O princípio básico é estabelecer uma constituição justa que garanta as liberdades de cidadania igual. Porém, como disse antes, é muito mais fácil afirmar isso como um princípio teórico do que definir na prática quando essa linha foi ultrapassada. Mas a questão importante é que podemos tolerar algumas doutrinas que são intolerantes e rejeitam o esquema igual de liberdades básicas porque ainda não constituem uma ameaça à liberdade dos outros, um argumento muito parecido ao princípio do dano de Stuart Mill . Para saber quando a linha do tolerável é ultrapassada, é necessário pensar a tolerância em seu vínculo com a legitimação política por meio do uso público da razão.
IHU On-Line - Que nexos específicos podem ser apontados entre tolerância, justiça e democracia? Em que medida podemos falar na necessidade de uma razão pública?
Denilson Luis Werle - Tolerância, justiça, democracia e razão pública me parecem conceitos ou ideais indissociáveis. É muito difícil pensá-los isoladamente se considerarmos a questão dos limites da tolerância. Por um lado, a definição dos limites do tolerável e do intolerável depende de princípios de justiça que possam fornecer uma base pública de justificação para os acordos políticos acerca dos direitos e deveres fundamentais. Penso, por exemplo, nos dois princípios da justiça de Rawls, principalmente (mas não exclusivamente) o primeiro princípio do sistema de liberdades iguais. Porém, estes princípios ainda são bastante gerais e indeterminados (e não poderia ser de outra forma): eles precisam ser interpretados em situações concretas. O que nos leva, por outro lado, à necessidade de pensar a questão da tolerância em seu vínculo com a democracia e a razão pública. Mas aqui se trata também de uma via de mão dupla: as razões para a tolerância devem ser apresentadas nas deliberações políticas, no espaço público, e passar pelo crivo de uma prática de justificação recíproca e universal. Porém, a virtude da tolerância, como expressão da ideia da razoabilidade, do dever moral de civilidade e tudo o que a acompanha — principalmente o conjunto do que Rawls chamou de burdens of judgment —, é ela própria uma condição de possibilidade para a prática da justificação pública. Em uma democracia, as pessoas têm de estar dispostas a aceitar o jogo de dar e receber razões, o que já implica ultrapassar a lógica “amigo e inimigo” e adotar uma atitude de respeito ao outro.

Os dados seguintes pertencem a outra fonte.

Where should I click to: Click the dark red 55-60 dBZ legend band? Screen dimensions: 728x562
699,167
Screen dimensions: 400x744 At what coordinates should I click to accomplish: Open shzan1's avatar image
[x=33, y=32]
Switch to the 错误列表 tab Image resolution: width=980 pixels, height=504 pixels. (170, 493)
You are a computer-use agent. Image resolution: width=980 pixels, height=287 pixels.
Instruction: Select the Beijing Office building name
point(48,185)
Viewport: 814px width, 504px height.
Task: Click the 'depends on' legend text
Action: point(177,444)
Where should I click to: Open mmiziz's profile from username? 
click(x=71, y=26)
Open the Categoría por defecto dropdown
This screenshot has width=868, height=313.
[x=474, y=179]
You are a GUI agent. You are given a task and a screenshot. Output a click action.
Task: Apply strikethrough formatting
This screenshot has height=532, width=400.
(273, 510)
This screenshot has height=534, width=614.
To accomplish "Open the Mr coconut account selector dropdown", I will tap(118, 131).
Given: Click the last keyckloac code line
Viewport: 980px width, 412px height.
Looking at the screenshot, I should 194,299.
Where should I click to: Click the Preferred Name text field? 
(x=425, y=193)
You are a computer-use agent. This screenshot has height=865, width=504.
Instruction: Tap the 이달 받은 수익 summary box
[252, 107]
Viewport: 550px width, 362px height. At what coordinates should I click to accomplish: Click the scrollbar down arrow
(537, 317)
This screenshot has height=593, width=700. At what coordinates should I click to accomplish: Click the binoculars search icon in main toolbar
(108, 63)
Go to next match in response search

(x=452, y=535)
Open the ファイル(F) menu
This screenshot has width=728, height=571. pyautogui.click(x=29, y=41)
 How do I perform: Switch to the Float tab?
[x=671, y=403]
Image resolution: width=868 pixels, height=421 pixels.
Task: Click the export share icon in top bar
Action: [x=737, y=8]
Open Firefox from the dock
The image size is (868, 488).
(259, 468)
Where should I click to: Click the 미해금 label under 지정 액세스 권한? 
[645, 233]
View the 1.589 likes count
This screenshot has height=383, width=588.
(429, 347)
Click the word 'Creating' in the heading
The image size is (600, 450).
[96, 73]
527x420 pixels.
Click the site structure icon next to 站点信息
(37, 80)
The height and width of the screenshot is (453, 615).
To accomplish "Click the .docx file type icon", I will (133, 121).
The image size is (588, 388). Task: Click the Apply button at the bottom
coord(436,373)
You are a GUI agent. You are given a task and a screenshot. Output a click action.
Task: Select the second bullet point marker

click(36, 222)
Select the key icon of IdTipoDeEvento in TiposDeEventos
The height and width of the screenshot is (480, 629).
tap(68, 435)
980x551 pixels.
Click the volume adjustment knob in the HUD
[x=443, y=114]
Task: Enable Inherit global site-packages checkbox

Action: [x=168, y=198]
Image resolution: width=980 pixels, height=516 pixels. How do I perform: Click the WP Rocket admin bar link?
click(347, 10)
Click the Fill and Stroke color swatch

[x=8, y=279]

IHU On-Line - Quais são as diferenças e semelhanças fundamentais na forma como Rawls e Habermas concebem a razão prática?
Denilson Luis Werle - São realmente muitas as semelhanças e diferenças. Para mencionar a semelhança que me parece mais significativa, ambos se filiam a uma tradição kantiana e procuram levar adiante uma interpretação intersubjetiva e política do conceito kantiano de liberdade como autonomia. Ambos compartilham o princípio básico de justificação pública segundo o qual os cidadãos atuam de modo autônomo quando se submetem àquelas normas que poderiam ser aceitas, com boas razões, por todos os atingidos, com base no uso público de sua razão. A diferença está em como interpretar a razão prática. Rawls adota o que se poderia chamar de um “construtivismo não metafísico”, que não é propriamente uma “teoria da razão” e procura se esquivar (ou seja, não afirma nem nega a verdade de outras teorias da razão) das questões metafísicas controversas: o exercício da razão humana em instituições livres consiste em articular de forma coerente diferentes tipos de juízos práticos em um “equilíbrio reflexivo”, de modo que estejam justificados em razões que ninguém poderia razoavelmente rejeitar. São aqueles que poderiam ser o conteúdo de uma “razão pública”. Enquanto Habermas, que segue a ideia da filosofia como teoria crítica da sociedade, que opera de modo imanente, fundamenta uma teoria da razão comunicativa através da reconstrução racional (“pós-metafísica”) dos pressupostos normativos já implícitos na ação comunicativa cotidiana, no mundo da vida e nos discursos racionais na esfera pública política, e que já são imanentes (embora sejam “fagulhas de uma razão existente”) nas práticas e instituições do moderno Estado democrático de direito. É a partir da ideia de crítica como reconstrução que podemos pensar os procedimentos do “uso público da razão” na multiplicidade de suas vozes.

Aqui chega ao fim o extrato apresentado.